··· Extracted entries ···

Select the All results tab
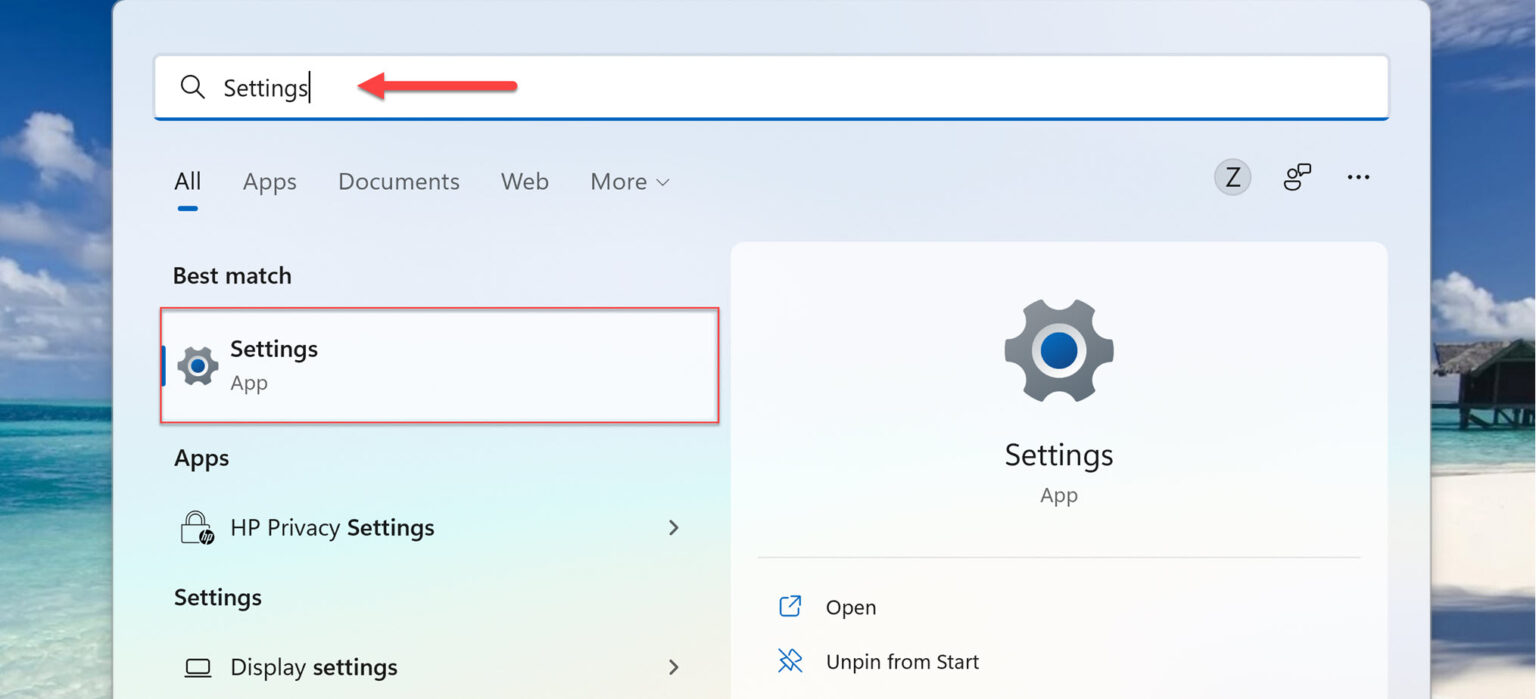The image size is (1536, 699). (x=187, y=182)
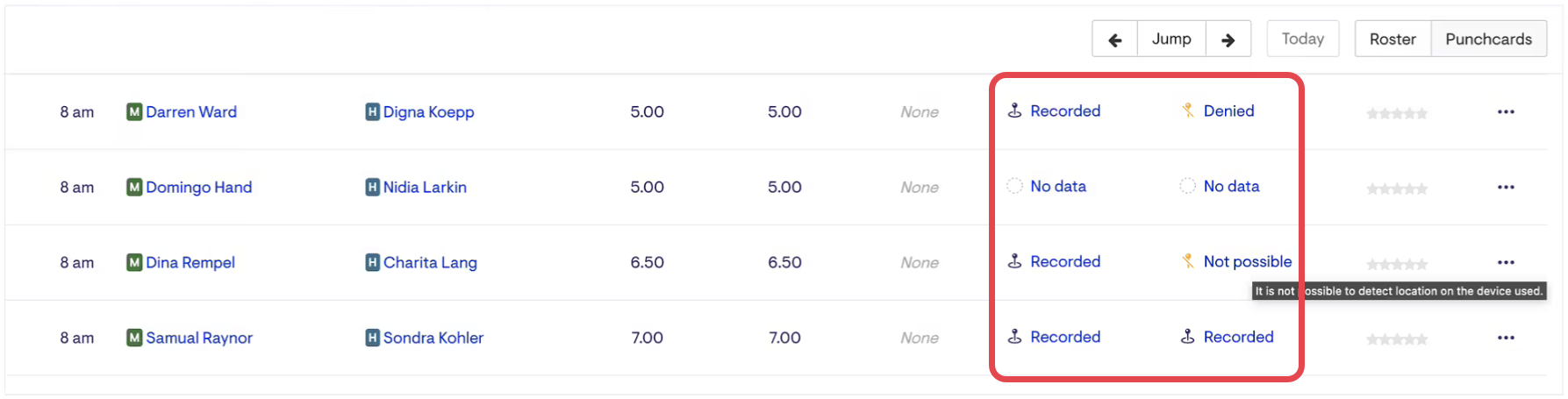Open Domingo Hand's profile link
Image resolution: width=1568 pixels, height=399 pixels.
198,188
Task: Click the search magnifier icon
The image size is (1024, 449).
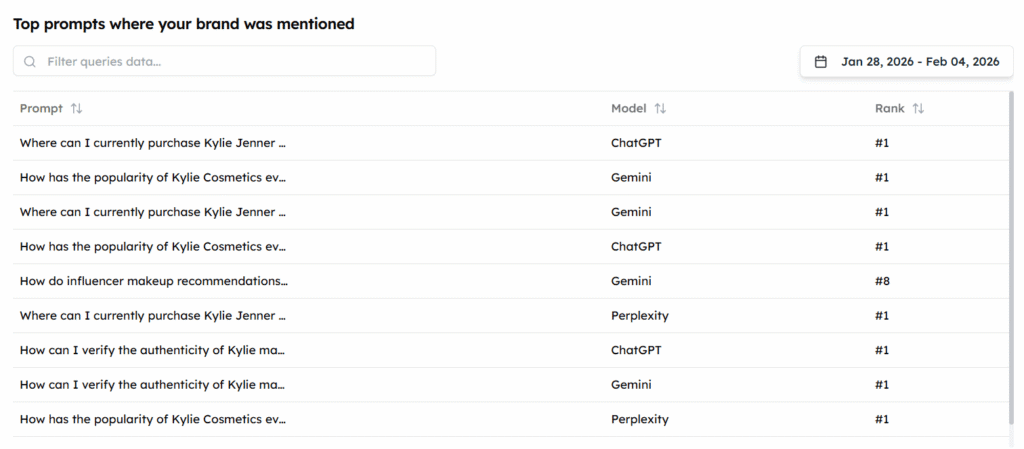Action: [30, 61]
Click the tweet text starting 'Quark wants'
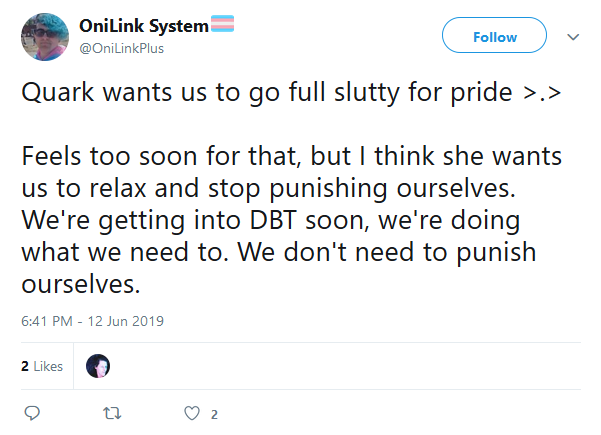This screenshot has width=601, height=435. (x=291, y=93)
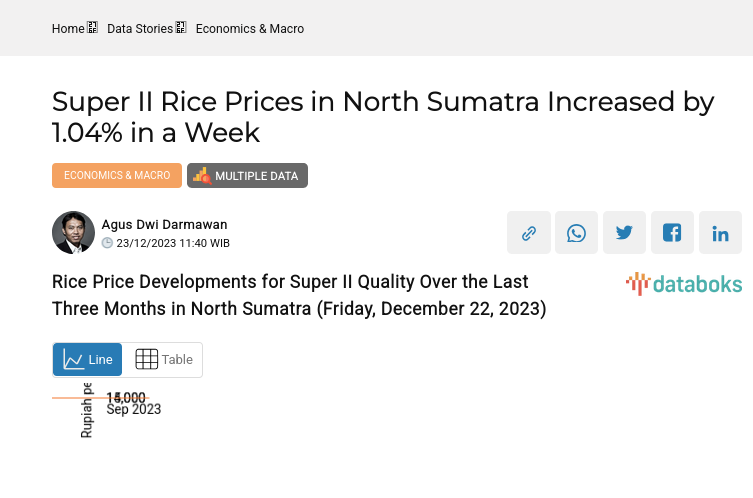Copy the article link via link icon
753x498 pixels.
(x=529, y=233)
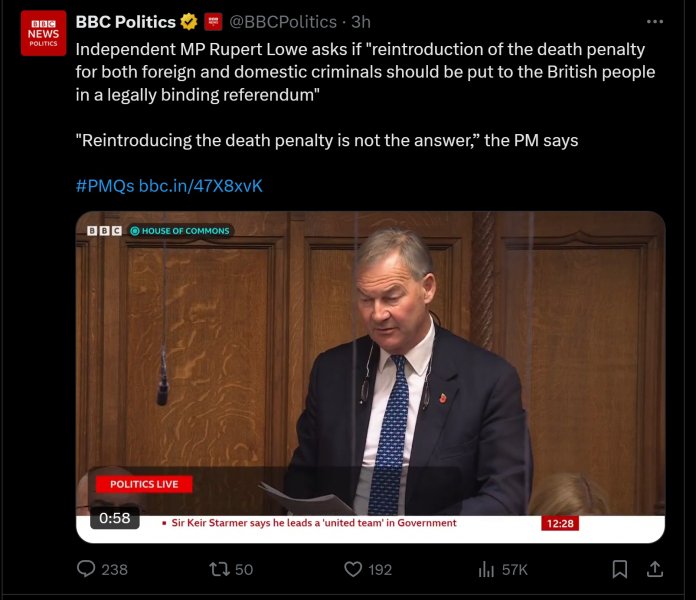Open the @BBCPolitics handle

coord(283,22)
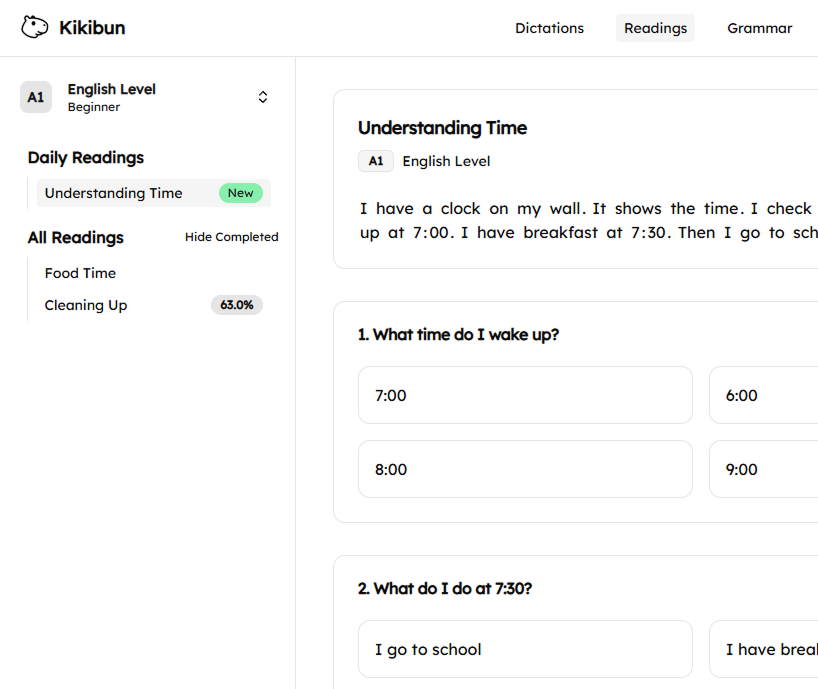The height and width of the screenshot is (689, 818).
Task: Switch to the Grammar tab
Action: pyautogui.click(x=759, y=28)
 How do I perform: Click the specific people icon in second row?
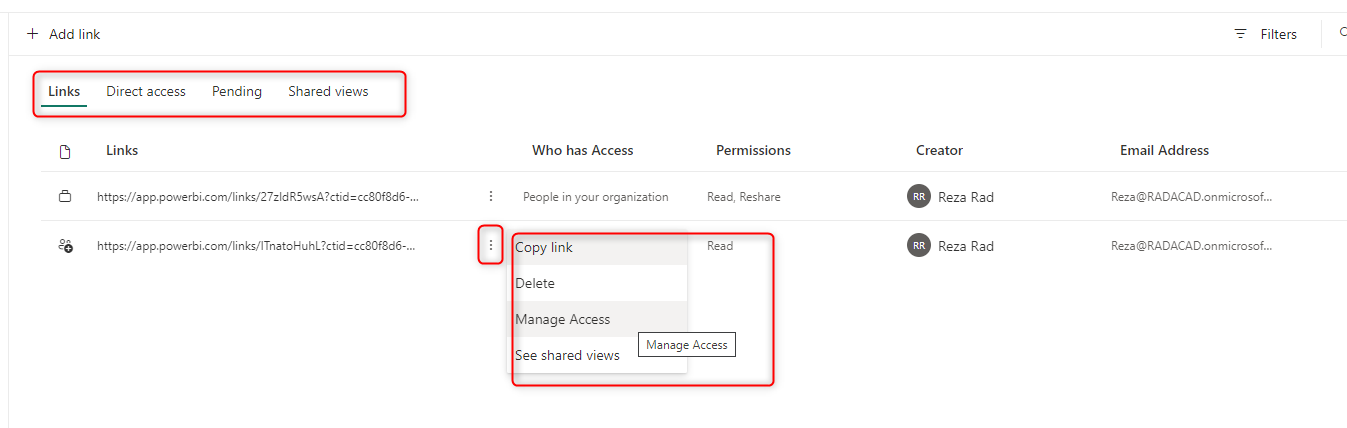[x=65, y=246]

···

When you repeat the records, reproduce each line exactly and drop the images.

[Exercise result]
Select the All results tab
The image size is (1536, 699). (x=187, y=182)
Open Domingo Hand's profile link
Image resolution: width=1568 pixels, height=399 pixels.
198,188
Task: Click the search magnifier icon
The image size is (1024, 449).
Action: [30, 61]
Click the tweet text starting 'Quark wants'
This screenshot has width=601, height=435. (x=291, y=93)
Copy the article link via link icon
753x498 pixels.
(x=529, y=233)
Open the @BBCPolitics handle

coord(283,22)
The height and width of the screenshot is (689, 818).
Task: Switch to the Grammar tab
Action: pyautogui.click(x=759, y=28)
 How do I perform: Click the specific people icon in second row?
[x=65, y=246]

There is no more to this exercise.